* Input material
# # # # #
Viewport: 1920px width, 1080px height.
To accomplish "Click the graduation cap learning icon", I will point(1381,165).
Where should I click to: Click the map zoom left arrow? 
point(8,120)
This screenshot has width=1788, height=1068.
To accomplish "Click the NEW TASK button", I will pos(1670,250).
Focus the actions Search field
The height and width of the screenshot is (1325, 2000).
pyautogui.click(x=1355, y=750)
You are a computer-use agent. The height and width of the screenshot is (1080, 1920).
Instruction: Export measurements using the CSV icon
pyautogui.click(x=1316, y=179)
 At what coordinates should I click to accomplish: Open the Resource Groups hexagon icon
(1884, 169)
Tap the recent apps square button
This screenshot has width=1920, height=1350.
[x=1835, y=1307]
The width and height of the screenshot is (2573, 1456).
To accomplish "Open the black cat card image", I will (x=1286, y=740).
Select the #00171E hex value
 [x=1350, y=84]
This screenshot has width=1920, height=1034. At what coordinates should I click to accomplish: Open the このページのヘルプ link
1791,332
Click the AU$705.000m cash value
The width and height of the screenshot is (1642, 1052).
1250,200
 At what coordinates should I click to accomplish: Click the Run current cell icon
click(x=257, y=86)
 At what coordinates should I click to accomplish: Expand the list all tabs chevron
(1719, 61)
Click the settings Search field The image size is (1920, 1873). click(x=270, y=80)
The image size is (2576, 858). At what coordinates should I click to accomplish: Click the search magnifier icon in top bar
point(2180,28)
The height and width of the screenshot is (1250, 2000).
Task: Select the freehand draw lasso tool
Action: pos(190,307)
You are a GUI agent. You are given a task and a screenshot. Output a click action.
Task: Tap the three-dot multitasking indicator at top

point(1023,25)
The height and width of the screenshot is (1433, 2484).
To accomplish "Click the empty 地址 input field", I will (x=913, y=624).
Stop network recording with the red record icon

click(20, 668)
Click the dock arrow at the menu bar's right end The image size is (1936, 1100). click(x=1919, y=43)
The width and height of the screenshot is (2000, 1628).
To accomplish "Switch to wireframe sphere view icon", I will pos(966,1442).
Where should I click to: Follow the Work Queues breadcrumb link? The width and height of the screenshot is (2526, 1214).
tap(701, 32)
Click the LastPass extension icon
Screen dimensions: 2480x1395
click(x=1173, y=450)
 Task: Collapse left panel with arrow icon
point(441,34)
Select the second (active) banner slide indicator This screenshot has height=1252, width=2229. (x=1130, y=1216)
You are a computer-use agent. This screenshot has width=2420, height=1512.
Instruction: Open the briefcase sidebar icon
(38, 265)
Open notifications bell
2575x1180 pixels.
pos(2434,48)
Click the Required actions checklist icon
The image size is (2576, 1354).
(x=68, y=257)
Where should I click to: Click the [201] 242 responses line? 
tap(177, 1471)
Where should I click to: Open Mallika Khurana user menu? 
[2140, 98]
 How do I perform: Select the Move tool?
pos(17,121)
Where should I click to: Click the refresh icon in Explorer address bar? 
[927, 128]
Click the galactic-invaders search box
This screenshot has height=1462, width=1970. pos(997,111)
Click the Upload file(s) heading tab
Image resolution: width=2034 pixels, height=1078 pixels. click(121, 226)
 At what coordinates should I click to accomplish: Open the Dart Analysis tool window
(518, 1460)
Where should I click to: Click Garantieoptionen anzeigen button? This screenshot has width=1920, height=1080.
# # # # #
Your answer must be the lines from the one containing "Click the dock" through the last line of the entries, copied exactly, with no other lines.

* Exercise solution
Click the dock arrow at the menu bar's right end The image size is (1936, 1100). click(x=1919, y=43)
The width and height of the screenshot is (2000, 1628).
To accomplish "Switch to wireframe sphere view icon", I will pos(966,1442).
Where should I click to: Follow the Work Queues breadcrumb link? The width and height of the screenshot is (2526, 1214).
tap(701, 32)
Click the LastPass extension icon
Screen dimensions: 2480x1395
click(x=1173, y=450)
 Task: Collapse left panel with arrow icon
point(441,34)
Select the second (active) banner slide indicator This screenshot has height=1252, width=2229. (x=1130, y=1216)
You are a computer-use agent. This screenshot has width=2420, height=1512.
Instruction: Open the briefcase sidebar icon
(38, 265)
Open notifications bell
2575x1180 pixels.
pos(2434,48)
Click the Required actions checklist icon
The image size is (2576, 1354).
(x=68, y=257)
Where should I click to: Click the [201] 242 responses line? 
tap(177, 1471)
Where should I click to: Open Mallika Khurana user menu? 
[2140, 98]
 How do I perform: Select the Move tool?
pos(17,121)
Where should I click to: Click the refresh icon in Explorer address bar? 
[927, 128]
Click the galactic-invaders search box
This screenshot has height=1462, width=1970. pos(997,111)
Click the Upload file(s) heading tab
Image resolution: width=2034 pixels, height=1078 pixels. click(121, 226)
 At what coordinates should I click to accomplish: Open the Dart Analysis tool window
(518, 1460)
Where should I click to: Click Garantieoptionen anzeigen button? This screenshot has width=1920, height=1080.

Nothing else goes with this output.